■ **Text block**:
++++++++
Polystichum acrostichoides
Robust, leathery evergreen fern with glossy dark green fronds that stay green through the holiday season. A clumping woodland fern native to eastern North America, providing year-round structure and winter interest in shaded gardens.
Growing Conditions
Garden Uses
- Winter InterestProvides structure, colour, or texture through winter. Dried seedheads, evergreen foliage, or attractive bark.
- Erosion ControlDeep root systems stabilize soil on slopes and streambanks. Spreads to form stabilizing colonies.
- Bird FoodSeeds, berries, or nectar feed songbirds. Leave seedheads standing over winter for goldfinches and sparrows.
Companion Planting
These species thrive in similar conditions and complement each other ecologically.
Ecology
Native Habitats
Propagation
- Division of clumps (spring or fall)
- Spores
Details
Description
Polystichum acrostichoides is a robust, leathery evergreen fern native to eastern North America, ranging from Nova Scotia to Florida and west to Texas. In Ontario, it is found throughout the Carolinian Zone and Great Lakes-St. Lawrence forest regions in rich, rocky woodlands. It is one of the few ferns that remains green throughout the winter, earning the common name Christmas Fern — the fronds are still fresh and vibrant during the holiday season.
The fronds grow in dense, vase-shaped clumps from a short, crownless rootstock and reach 45-90 cm in length. Each frond is once-pinnate, with glossy, dark green, lance-shaped pinnae that have finely serrated margins and a distinctive small lobe at the base — resembling a Christmas stocking, another origin story for the common name. The fertile fronds are taller and more erect than the sterile ones, with the terminal pinnae reduced in size and covered with brown spore-producing sori on the underside during summer.
++++++++
■ **Records from a dataset**:
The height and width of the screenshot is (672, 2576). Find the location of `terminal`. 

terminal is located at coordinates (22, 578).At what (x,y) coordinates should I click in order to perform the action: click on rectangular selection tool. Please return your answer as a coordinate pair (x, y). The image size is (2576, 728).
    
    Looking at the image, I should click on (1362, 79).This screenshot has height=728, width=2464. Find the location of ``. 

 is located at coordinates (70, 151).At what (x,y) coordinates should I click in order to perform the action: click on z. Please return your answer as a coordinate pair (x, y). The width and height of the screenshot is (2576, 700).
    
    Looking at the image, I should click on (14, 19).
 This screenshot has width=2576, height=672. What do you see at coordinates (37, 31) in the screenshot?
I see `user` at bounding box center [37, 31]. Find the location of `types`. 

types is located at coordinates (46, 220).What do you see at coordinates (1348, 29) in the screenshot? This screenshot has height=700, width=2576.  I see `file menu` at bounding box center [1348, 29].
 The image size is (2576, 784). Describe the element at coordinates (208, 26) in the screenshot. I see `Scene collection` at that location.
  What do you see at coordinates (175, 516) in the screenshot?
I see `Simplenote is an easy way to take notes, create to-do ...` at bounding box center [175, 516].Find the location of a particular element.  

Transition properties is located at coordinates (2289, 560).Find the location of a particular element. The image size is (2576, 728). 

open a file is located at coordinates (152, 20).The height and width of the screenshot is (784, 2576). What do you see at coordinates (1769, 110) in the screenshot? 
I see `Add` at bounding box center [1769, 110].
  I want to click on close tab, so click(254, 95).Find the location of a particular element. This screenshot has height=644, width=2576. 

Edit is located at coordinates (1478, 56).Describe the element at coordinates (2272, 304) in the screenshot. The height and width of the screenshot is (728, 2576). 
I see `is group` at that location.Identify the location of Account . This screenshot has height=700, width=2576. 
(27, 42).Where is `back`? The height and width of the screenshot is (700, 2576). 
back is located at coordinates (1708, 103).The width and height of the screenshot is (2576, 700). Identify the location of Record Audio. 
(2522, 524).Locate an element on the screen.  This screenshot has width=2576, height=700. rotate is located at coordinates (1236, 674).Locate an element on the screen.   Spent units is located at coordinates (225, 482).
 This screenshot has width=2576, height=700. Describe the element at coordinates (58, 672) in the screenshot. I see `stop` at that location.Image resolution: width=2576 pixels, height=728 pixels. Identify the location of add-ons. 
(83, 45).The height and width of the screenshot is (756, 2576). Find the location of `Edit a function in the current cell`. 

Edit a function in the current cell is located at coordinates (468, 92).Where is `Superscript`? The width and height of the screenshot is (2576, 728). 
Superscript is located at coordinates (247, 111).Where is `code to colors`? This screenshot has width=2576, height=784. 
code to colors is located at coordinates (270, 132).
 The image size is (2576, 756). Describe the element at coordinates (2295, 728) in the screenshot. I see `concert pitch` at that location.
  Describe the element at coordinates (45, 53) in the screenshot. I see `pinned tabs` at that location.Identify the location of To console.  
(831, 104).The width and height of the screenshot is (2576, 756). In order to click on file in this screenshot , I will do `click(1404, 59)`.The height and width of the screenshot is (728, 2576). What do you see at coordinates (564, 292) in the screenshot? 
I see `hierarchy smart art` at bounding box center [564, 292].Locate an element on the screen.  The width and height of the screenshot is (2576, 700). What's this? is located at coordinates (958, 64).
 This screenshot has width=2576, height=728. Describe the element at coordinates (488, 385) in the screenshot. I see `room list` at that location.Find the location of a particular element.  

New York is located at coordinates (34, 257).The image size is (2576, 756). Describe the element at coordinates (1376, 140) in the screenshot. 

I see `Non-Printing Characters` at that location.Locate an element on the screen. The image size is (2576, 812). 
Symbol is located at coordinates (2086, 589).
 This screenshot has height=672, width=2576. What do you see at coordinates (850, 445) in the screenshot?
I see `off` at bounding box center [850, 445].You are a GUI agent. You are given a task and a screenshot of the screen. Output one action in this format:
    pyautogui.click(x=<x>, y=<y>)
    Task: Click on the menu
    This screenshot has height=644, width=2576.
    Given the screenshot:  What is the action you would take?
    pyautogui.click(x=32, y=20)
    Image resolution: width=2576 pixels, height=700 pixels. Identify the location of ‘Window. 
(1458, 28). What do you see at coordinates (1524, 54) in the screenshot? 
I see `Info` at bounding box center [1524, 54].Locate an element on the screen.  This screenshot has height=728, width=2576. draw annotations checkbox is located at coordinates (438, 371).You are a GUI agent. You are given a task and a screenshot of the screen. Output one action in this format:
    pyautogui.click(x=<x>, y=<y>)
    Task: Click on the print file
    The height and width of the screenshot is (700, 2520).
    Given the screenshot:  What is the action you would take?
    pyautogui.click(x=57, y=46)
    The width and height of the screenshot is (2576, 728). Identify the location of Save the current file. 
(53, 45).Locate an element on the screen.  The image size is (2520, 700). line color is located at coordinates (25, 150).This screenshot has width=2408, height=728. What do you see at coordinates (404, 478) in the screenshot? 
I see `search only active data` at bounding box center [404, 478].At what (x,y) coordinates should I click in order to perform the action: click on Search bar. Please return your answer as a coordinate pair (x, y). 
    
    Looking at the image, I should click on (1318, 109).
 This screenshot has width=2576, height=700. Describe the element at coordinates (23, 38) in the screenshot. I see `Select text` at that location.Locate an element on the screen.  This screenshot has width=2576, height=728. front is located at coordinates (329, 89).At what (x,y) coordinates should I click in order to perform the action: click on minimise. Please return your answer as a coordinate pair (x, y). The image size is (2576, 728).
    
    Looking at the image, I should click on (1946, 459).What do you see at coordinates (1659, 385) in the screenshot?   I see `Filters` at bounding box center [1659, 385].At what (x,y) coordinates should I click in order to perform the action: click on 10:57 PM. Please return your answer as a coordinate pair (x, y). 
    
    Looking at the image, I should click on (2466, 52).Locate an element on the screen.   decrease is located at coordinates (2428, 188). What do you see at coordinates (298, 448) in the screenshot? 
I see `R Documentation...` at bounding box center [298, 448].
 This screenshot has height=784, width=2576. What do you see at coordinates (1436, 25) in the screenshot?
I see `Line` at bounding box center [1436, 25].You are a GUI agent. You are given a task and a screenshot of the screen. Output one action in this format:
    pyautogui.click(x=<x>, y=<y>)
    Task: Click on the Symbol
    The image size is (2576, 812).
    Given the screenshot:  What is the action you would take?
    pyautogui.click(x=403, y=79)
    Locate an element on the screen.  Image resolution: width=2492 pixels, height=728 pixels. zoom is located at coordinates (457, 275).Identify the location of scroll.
++++++++
■ **Task item**:
Copy the passage of the Christmas fern page from "The fronds grow" to "underside during summer." word for word.

■ **Written response**:
The fronds grow in dense, vase-shaped clumps from a short, crownless rootstock and reach 45-90 cm in length. Each frond is once-pinnate, with glossy, dark green, lance-shaped pinnae that have finely serrated margins and a distinctive small lobe at the base — resembling a Christmas stocking, another origin story for the common name. The fertile fronds are taller and more erect than the sterile ones, with the terminal pinnae reduced in size and covered with brown spore-producing sori on the underside during summer.